* Фрагмент текста

Корни сталинского большевизма — страница 39 из 71

«Нет, рабочие массы культурно чрезвычайно отсталы; малограмотность и безграмотность большинства рабочих представляет сама по себе величайшее препятствие на этом пути»[744].

Не меньший скепсис вызывал у него и конкретно Д. Бедный: Демьян никакой школы не создал, новых поэтических форм не нашел и использует старые, канонизированные. Он воспитан на том же Крылове, Гоголе и Некрасове и в этом смысле является революционным последышем старой литературы[745]. Новая же литература не появится в ближайшие двадцать-тридцать-пятьдесят лет, а потому говорить о самостоятельной эпохе пролетарской культуры невозможно[746]. Троцкий призывал брать примеры из прошлого:

«Нам нужен, свой «Недоросль», свое «Горе от ума», свой «Ревизор», а значит, пока нужны и те, кто в состоянии изображать нечто подобное»[747].

* Суть задания
Проверьте по фрагменту о пролетарской культуре три утверждения: (а) Демьян Бедный создал собственную поэтическую школу; (б) новая литература не появится в ближайшие двадцать-тридцать-пятьдесят лет; (в) Троцкий призывал брать примеры из прошлого. Для каждого ответьте «да» или «нет» и дословно приведите решающие слова фрагмента.

* Записанные данные
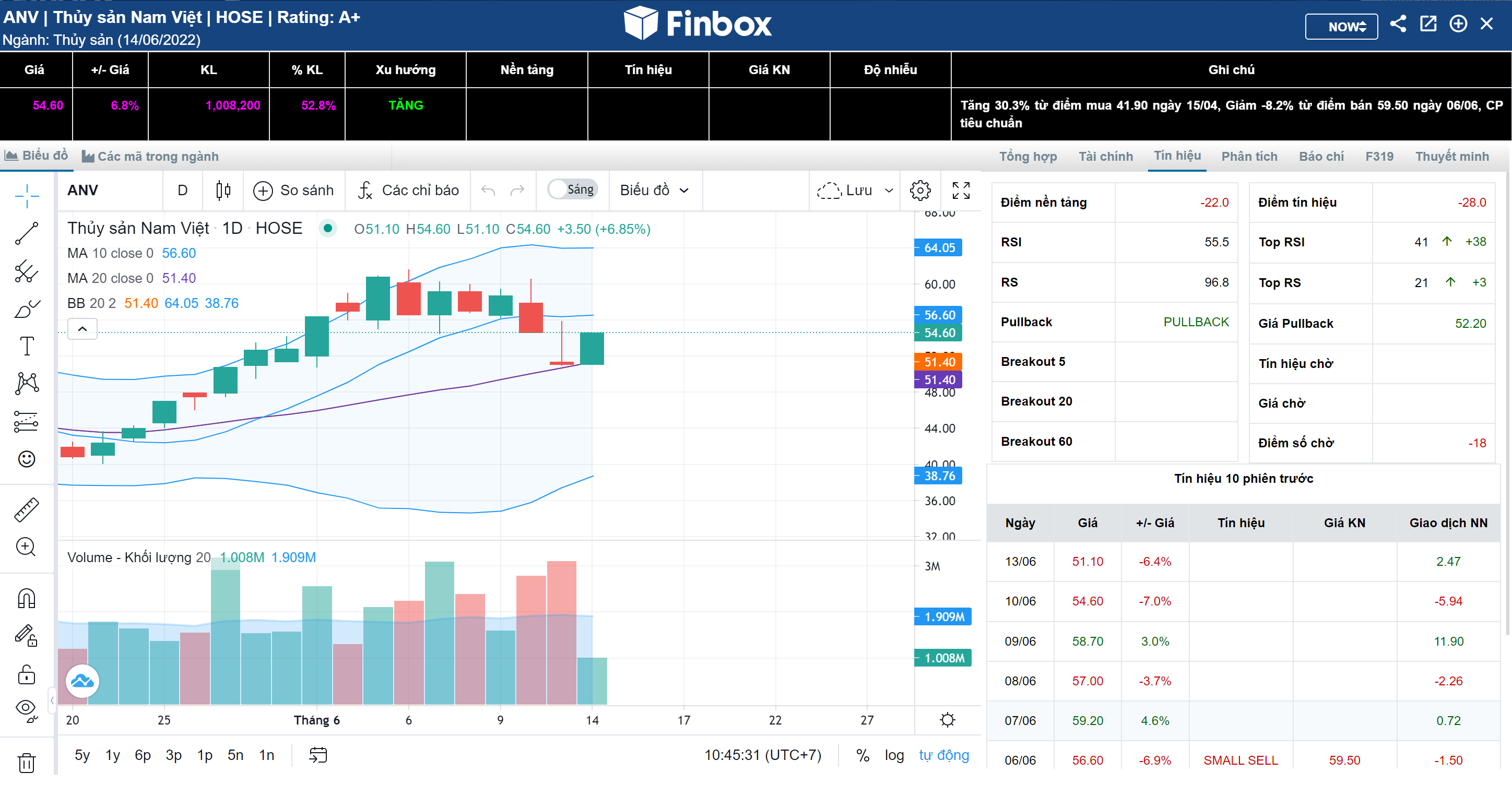1512x796 pixels.
Task: Open the Phân tích tab
Action: [1249, 156]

* Письменный ответ
(а) Нет: «Демьян никакой школы не создал».
(б) Да: «Новая же литература не появится в ближайшие двадцать-тридцать-пятьдесят лет».
(в) Да: «Троцкий призывал брать примеры из прошлого».